- PROBLEMS TO SOLVE:
A - Translate this sentence from the Record-Journal guest column on Latino community listening into Spanish: "In many ways, Meriden is a microcosm for the Latino population growth happening nationwide."
B - Extend the Record-Journal guest column on Latino community listening by writing what follows its last line.

— Start SOURCE EXTRACT —

Editor’s note: This is a guest column from Liz White, publisher and executive vice president and 5th generation family owner, Record-Journal Media Group in Meriden, Connecticut. Liz also serves on the Local Media Association board of directors.
The Record-Journal in Meriden, Connecticut, learned the importance of community listening through the Local Media Association Lab for Journalism Funding, which we participated in from September 2020 through April 2021.
As our local Latino communities have grown over the last few decades, we felt it was essential to better understand their news and information needs and get feedback on what the Record-Journal was doing well and where we were missing the mark.

After conducting a five-month initial listening tour, we launched our Latino Communities Reporting Lab (Reportajes de la Comunidad Latina) in March 2021. Even after the listening tour and launch process, however, we knew we had only scratched the surface. So with funding from the Google News Initiative, the Lab embarked on a 12-month in-depth listening, engagement and data gathering project to continue learning about local Latino communities and their information needs.
We hope the Record-Journal’s Latino Communities Reporting Lab Listening Playbook for Actionable News Strategies will serve as a blueprint for media outlets across the country. In many ways, Meriden is a microcosm for the Latino population growth happening nationwide.
10 facts to know from our nine-month in-depth listening project
- In total, 867 responses were collected in English and 1,176 in Spanish.

— End SOURCE EXTRACT —
— Start DATASET EXCERPT —

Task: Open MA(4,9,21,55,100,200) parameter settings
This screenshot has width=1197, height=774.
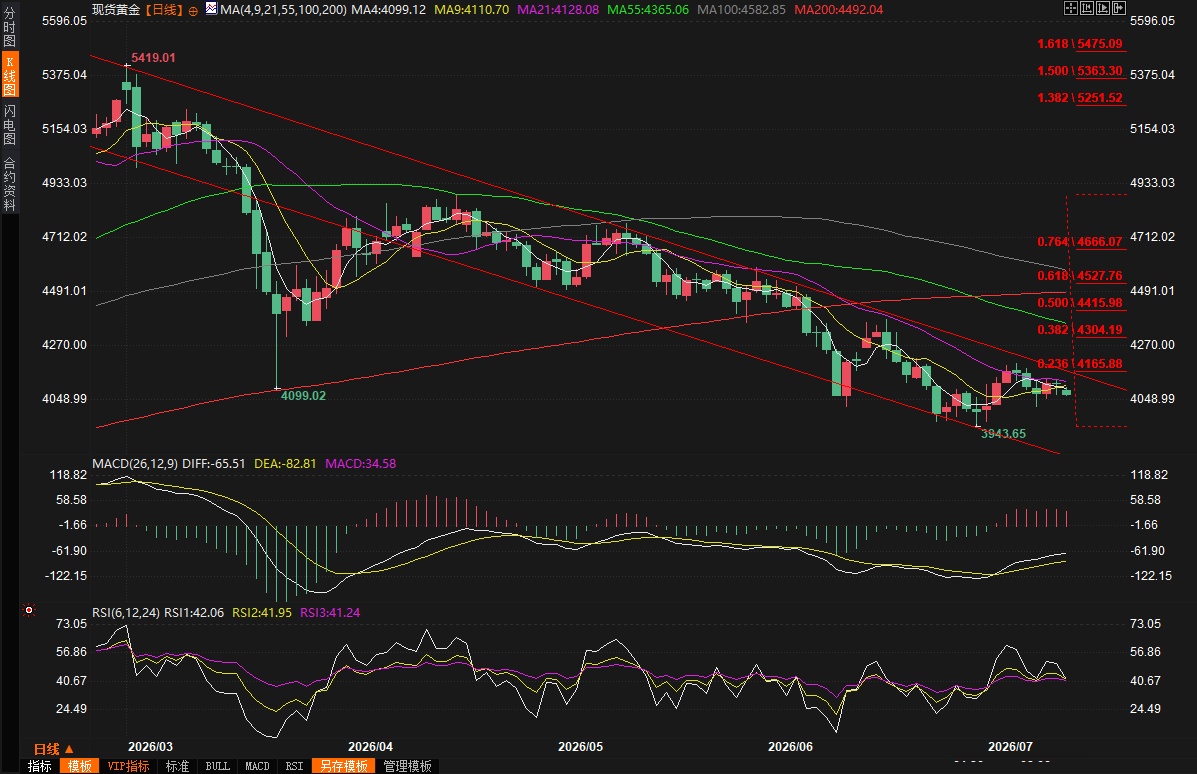Action: pos(283,10)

— End DATASET EXCERPT —

- EXPECTED RESPONSES:
A - En muchos sentidos, Meriden es un microcosmos del crecimiento de la población latina que se está dando en todo el país.

B -
- Nearly half (48 percent) of respondents were between the ages of 30 and 49. Seventeen percent were under 30, and 35 percent were 50 or older.
- 56 percent of respondents were women.
- By town of residence, 56 percent of respondents lived in Meriden, and another 19 percent lived in Wallingford.
- 25 percent listed another location, with Hartford, New Haven, and Waterbury being the next most commonly listed places in Connecticut.
- 46 percent speak a combination of English and Spanish at home, while 32 percent speak Spanish and 22 percent speak English.
- The two most commonly used sources of news for respondents were TV and social media.
- The survey provided a list of 16 topics and respondents were asked to pick their top five. More than half selected education and health. Local events, music/arts/culture, and sports rounded out the top five.
- Similar to the share of respondents who spoke both English and Spanish at home (46 percent), more than 40 percent of respondents preferred content in both English and Spanish.
- Although most people (74 percent) were interested in news at the local level, more than 9 in 10 respondents said national-level news was the most trustworthy.

“I’m always looking for stories that can benefit the Latino community. I see that many locals are looking for local and national news. I try to include some Latin American issues into my reporting, such as mental health, disappearances, politics, and immigration.”
– Crystal Elescano, reporter, Latino Communities Reporting Lab

“There is nothing more effective than truly understanding the community that you’re looking to serve. It helps break down the stereotypes. It helps to understand who we are, and it just gives a beautiful perspective about the tapestry of our community that is growing so much in our area and that in a few years it will be probably a majority in the demographics.”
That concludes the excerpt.